WELCOME to the debut of “The Truth Is!”, a blog of reporting and commentary that aims to be informative, thoughtful and provocative. At least initially, the blog will have a strong heartland flavor by virtue of the connection of a number of us to Cowles family journalism. I am former editor of the Des Moines Register’s opinion pages. Another contributor, Michael Gartner, is former editor of the paper; he later served as president of NBC News. Another former Register editor who has agreed to contribute, Geneva Overholser, is director of the University of Southern California’s Annenberg school of journalism. Followers of the blog will have access also to the work of Herbert Strentz of Des Moines, a close Register and other newspaper watcher who once headed Drake University’s journalism school. Bill Leonard, a longtime Register editorial writer, will add insights.

“The Truth Is!” will be supervised by my daughter, Marcia Wolff, a communications lawyer for 20 years with Arnold and Porter (Washington, D.C.). Invaluable technical assistance in assembling and maintaining the blog is provided by my grandsons Julian Cranberg, a college first-year, and Daniel Wolff, a high school senior.

If you detect a whiff of nepotism in this operation, so be it. All of it is strictly a labor of love. —Gil Cranberg

Tuesday, October 8, 2013

Gilbert Cranberg: Steve King, The Flamethrower

Look who was all over the front page of the Oct. 5 New York Times: none other than that master manipulator of the press, Iowa’s Representative Steve King. The Times reporter who selected King’s District to profile said he “picked the district because its representative in Congress”, Steve King, “has been one of the most outspoken advocates for blocking Obamacare.” Not, mind you, the most thoughtful, but most outspoken. King could also have been accurately described as reckless.

The Des Moines Register, which knows the Iowa flamethrower well, once editorially endorsed him in a race for the U.S. House. The paper soon regretted the choice and retracted the endorsement, calling King an embarrassment. House Speaker John Boehner has described King’s comments on illegal immigrants as both “hateful” and “ignorant.” King did, however, once find positive things to say about the late senator from Wisconsin, the disgraced Joseph McCarthy.

King has an insatiable—some might say pathological-- need for the limelight, and a knack for self-promotion. The front-page Times story featuring King said, “Representative King has really come to the fore in the current debate about paying for Obamacare and the government shutdown, emerging as a leader of a hard-core group of about two dozen Republican representatives in pursuit of the holy grail of the ‘end of Obamacare’ as Mr. King puts it. He has seemingly been everywhere in the media in recent days, which has fueled talk among some conservatives of a possible presidential run.
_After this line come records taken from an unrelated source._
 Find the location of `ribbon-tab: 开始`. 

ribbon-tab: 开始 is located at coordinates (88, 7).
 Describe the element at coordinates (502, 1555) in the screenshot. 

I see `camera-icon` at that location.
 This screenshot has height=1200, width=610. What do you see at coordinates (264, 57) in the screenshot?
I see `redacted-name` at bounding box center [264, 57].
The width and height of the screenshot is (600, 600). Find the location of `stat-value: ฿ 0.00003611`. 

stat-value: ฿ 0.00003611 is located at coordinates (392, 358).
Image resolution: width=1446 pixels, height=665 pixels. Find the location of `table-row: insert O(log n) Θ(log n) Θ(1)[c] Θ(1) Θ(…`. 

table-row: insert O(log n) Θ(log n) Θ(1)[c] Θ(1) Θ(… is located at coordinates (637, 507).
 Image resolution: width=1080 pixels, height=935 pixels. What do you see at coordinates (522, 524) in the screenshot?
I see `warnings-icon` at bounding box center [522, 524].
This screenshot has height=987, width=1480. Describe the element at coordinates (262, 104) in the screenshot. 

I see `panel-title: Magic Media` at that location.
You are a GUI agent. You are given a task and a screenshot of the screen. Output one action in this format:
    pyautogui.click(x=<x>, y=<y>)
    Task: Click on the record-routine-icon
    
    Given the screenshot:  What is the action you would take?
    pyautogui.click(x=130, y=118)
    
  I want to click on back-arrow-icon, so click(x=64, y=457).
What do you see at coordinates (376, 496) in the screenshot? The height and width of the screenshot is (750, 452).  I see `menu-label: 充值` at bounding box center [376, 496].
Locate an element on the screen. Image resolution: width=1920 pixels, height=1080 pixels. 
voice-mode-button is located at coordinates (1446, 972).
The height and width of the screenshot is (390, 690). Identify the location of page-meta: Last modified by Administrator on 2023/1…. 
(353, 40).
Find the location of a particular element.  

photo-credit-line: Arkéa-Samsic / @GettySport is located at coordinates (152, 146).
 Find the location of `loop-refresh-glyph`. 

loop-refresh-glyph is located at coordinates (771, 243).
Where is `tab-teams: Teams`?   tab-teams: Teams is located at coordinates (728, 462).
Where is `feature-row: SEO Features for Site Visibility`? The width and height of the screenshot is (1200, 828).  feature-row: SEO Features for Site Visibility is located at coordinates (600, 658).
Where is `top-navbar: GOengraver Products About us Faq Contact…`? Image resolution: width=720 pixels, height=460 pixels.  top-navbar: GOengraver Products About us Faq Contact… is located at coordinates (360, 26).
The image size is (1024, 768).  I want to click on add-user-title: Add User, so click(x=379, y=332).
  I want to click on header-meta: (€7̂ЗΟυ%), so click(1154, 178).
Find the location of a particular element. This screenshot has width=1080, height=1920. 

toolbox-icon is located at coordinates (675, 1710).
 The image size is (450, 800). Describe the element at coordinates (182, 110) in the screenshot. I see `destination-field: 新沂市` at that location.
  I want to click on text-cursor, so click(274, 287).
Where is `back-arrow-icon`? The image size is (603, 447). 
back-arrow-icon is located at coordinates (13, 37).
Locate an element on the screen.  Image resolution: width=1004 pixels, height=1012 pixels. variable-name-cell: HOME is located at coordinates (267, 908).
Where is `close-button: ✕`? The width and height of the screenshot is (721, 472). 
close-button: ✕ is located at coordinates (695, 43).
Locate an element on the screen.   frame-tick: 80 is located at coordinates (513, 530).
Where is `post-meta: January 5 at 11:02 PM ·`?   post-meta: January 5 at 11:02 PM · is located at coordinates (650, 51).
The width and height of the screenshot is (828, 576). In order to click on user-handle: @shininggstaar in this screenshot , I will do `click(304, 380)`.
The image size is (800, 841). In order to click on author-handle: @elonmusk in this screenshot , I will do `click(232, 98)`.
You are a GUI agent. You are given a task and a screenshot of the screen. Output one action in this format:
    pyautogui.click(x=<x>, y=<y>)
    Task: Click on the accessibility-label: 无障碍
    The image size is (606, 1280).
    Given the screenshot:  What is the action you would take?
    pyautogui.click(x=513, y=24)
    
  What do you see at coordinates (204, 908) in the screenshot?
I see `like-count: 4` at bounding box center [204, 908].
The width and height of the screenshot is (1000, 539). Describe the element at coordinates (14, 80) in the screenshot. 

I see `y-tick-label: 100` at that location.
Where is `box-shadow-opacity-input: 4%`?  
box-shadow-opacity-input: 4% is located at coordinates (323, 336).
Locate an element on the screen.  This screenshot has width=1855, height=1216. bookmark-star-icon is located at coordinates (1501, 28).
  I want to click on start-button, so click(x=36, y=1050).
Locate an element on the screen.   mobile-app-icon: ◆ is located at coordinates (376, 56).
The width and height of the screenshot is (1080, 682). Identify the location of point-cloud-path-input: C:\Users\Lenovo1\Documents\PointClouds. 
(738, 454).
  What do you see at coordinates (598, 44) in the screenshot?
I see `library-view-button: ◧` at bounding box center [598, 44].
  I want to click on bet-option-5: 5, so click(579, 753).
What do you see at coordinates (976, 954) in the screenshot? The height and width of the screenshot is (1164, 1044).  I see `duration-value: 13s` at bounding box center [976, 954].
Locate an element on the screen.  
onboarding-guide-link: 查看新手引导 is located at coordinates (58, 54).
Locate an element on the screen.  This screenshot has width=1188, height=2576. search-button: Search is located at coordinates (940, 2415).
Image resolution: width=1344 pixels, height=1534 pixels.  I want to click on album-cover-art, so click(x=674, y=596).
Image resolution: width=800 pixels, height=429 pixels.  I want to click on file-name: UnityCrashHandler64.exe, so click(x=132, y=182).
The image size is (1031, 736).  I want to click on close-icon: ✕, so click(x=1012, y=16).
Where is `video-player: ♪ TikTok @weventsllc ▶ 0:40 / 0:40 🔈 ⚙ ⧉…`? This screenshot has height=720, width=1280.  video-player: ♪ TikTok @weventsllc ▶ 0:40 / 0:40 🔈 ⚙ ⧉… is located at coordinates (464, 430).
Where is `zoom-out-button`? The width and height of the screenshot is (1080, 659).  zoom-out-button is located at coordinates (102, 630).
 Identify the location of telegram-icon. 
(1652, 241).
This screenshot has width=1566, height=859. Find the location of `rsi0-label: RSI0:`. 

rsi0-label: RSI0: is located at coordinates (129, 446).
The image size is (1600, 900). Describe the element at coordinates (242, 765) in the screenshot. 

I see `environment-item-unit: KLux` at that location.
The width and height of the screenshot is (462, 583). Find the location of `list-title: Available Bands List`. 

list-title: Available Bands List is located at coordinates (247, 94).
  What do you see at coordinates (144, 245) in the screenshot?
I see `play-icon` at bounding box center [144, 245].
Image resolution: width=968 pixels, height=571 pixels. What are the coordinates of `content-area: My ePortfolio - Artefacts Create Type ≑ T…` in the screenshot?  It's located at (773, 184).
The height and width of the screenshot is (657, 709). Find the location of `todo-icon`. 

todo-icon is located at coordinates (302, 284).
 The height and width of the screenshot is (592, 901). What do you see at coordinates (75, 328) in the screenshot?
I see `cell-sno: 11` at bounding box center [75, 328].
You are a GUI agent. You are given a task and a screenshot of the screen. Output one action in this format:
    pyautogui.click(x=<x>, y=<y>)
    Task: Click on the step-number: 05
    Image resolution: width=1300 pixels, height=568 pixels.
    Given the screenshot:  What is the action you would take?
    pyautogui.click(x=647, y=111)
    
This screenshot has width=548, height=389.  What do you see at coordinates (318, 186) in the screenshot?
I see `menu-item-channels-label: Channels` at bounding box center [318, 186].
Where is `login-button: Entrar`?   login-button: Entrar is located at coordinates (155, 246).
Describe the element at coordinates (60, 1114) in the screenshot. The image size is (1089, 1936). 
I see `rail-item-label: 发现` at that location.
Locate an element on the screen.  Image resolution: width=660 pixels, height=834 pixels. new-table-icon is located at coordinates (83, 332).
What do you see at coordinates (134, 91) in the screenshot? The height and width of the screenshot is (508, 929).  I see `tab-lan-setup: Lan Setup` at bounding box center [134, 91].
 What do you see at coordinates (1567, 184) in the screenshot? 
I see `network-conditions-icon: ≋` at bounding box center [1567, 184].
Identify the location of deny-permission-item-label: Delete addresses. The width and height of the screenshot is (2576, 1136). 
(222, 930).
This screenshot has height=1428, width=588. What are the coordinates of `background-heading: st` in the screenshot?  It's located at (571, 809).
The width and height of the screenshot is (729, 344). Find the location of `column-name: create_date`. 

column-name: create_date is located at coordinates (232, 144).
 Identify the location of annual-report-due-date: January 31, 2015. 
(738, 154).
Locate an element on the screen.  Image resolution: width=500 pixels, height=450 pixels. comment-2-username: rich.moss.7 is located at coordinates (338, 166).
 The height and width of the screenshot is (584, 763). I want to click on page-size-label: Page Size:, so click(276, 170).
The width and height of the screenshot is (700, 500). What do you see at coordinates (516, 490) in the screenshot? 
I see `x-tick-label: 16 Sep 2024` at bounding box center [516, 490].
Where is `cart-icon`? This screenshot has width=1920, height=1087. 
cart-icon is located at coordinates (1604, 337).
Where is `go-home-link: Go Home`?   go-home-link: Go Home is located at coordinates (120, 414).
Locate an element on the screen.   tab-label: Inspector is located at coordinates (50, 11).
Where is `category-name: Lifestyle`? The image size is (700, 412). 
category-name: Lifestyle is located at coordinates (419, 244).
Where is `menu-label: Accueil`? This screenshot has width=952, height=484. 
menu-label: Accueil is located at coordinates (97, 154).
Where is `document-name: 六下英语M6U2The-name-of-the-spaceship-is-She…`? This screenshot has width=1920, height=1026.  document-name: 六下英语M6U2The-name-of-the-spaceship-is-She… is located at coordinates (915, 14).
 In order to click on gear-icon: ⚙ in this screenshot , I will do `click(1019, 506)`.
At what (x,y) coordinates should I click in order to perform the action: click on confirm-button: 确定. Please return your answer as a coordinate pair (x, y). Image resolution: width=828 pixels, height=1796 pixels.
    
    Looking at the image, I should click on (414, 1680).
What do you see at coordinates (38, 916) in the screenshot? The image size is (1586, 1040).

Mr. King has made visits to New Hampshire and South Carolina, both early primary states.”

A columnist in King’s district has described him as a “master of finding or manufacturing controversy, issuing provocative statements, and reveling in the national media attention that follows.”

Nowhere in the 28 paragraphs devoted by the Times to King and his congressional district did the Times ever explain King’s credentials for speaking out on health care, perhaps because they are non-existent. Typically, King spots an issue currently in the news and sounds off on it in pungent prose, whether the issue is Benghazi or the Affordable Care Act. That guarantees him plenty of column inches and air time.

If Steve King becomes a presidential candidate, the press will have only itself to blame by giving him the attention he craves but in no way deserves.